Personal information
- Born: February 23, 2009 (age 17) Brisbane, Queensland, Australia
- Listed height: 6 ft 5 in (1.96 m)
- Listed weight: 180 lb (82 kg)

Career information
- High school: Utah Prep Academy (Hurricane, Utah)

= Jayden Cecil =

Australian-New Zealand basketball player (born 2009)

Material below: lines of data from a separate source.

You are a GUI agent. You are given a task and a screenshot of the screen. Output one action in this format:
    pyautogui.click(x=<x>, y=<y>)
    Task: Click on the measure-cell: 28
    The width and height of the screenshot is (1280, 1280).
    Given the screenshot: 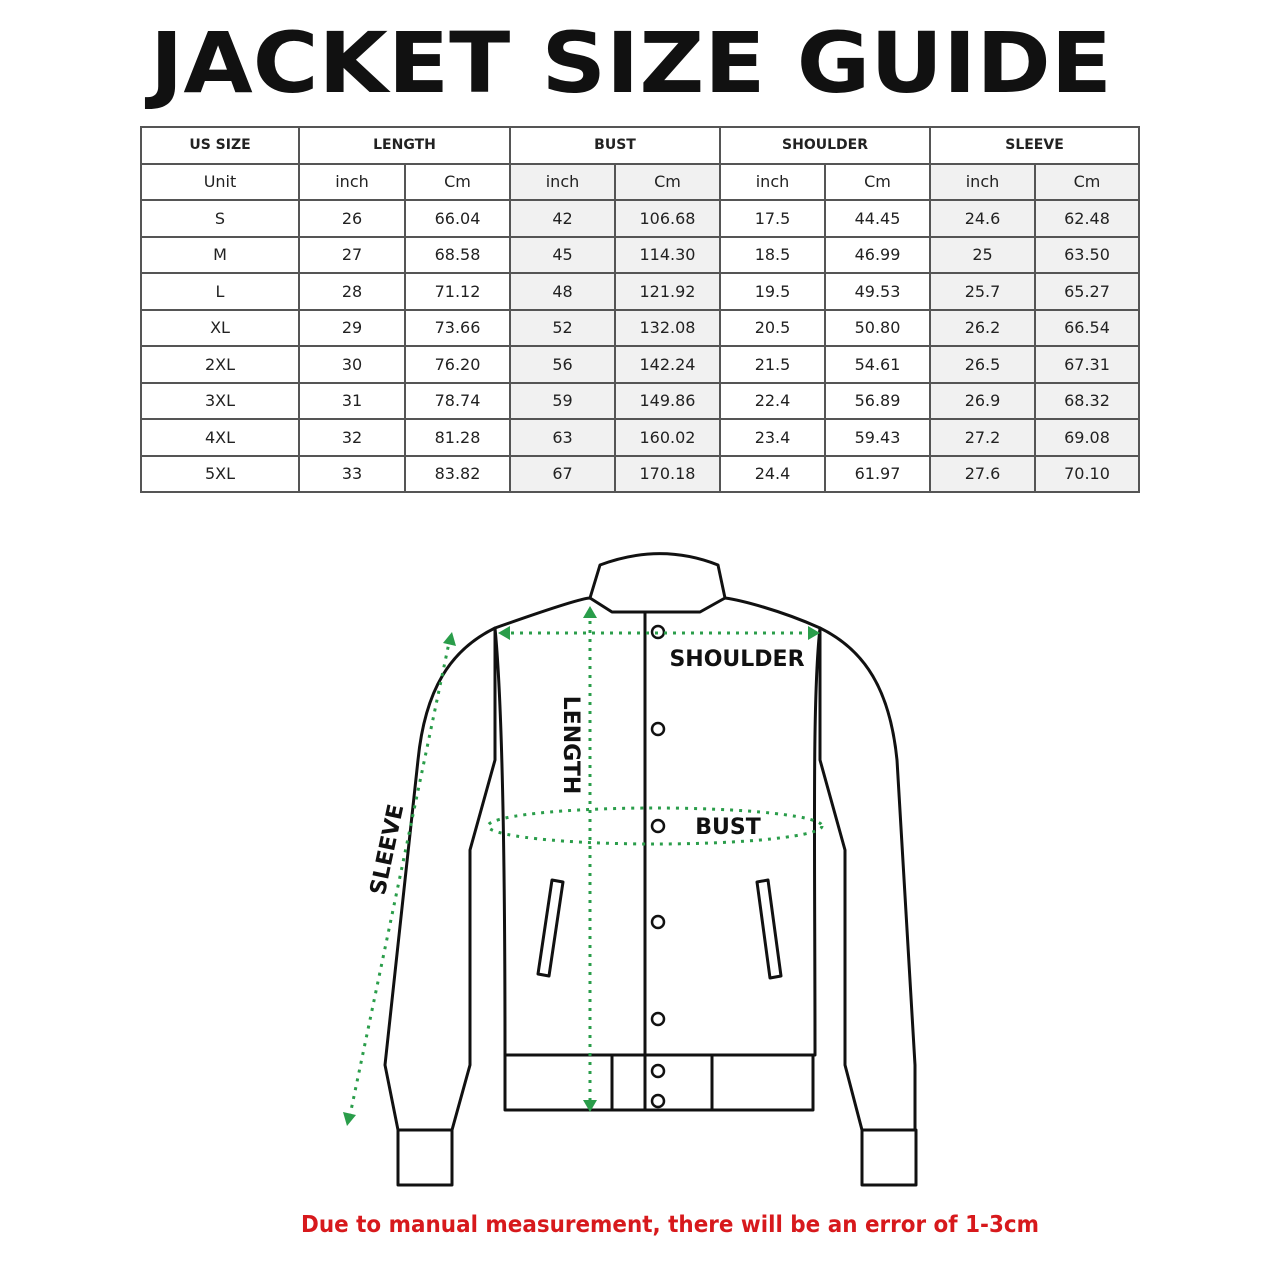 What is the action you would take?
    pyautogui.click(x=352, y=292)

Jayden Cecil (born February 23, 2009) is an Australian-New Zealand high school basketball player who attends Utah Prep Academy in Hurricane, Utah, United States. He is a four-star recruit in the class of 2028. Despite being born in Australia, Cecil represents New Zealand in international competition, where he led the 2026 FIBA Under-17 World Cup in scoring with 29.9 points per game.

==Early life==
Cecil was born on February 23, 2009, in Brisbane, Queensland, Australia. His father is half Māori and half Cook Islander, and his mother is half Australian and half South African. At 15 years old in 2024, Cecil moved to the United States to attend Utah Prep Academy in Hurricane, Utah to further establish his basketball career and because he is a member of The Church of Jesus Christ of Latter-day Saints. In his first season, he played with first overall NBA draft selection, AJ Dybantsa. Before moving to Utah, Cecil played his junior basketball on the Gold Coast and for the Logan Thunder youth program. Heading into his junior season of high school at Utah Prep, he was rated as a four-star recruit and ranked No. 51 overall in the nation by ESPN. He also held NCAA Division I offers from Arizona State, Iowa State, Pepperdine, and Cal. In June 2026, Cecil represented the NBL Next Stars Program youth team, which won the 2026 Adidas EuroCamp in Italy.

==National team career==
Cecil first represented the New Zealand national team in the 2026 FIBA Under-17 Basketball World Cup, where he led the tournament in scoring with 29.9 points per game. It was the second highest average in the history of the World Cup and Cecil was labeled by FIBA as one of the brightest breakouts. In his New Zealand debut, he scored 42 points against Turkey, which was the third highest single-game total of all time. He followed that with additional performances of 37 points against silver medalist, Serbia, and 38 points against Ivory Coast. Cecil also finished averaging 5.3 rebounds, 2.9 assists and 1.0 steals per game.